Using the entries below, output exactly the line containing "Where should I" and all lines that follow it to the end.
----- RECORDS FOR THIS EXERCISE
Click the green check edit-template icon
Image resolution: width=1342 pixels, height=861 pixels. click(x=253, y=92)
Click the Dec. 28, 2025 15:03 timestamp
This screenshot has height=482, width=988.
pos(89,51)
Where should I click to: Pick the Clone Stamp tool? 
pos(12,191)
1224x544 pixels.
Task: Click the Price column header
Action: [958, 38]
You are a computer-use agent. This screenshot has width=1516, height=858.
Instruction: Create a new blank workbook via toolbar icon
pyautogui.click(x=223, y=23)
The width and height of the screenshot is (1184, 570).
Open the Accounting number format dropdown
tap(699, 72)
----------
● FINISHED EXERCISE:
Where should I click to: Pick the Clone Stamp tool? 
pos(12,191)
1224x544 pixels.
Task: Click the Price column header
Action: [958, 38]
You are a computer-use agent. This screenshot has width=1516, height=858.
Instruction: Create a new blank workbook via toolbar icon
pyautogui.click(x=223, y=23)
The width and height of the screenshot is (1184, 570).
Open the Accounting number format dropdown
tap(699, 72)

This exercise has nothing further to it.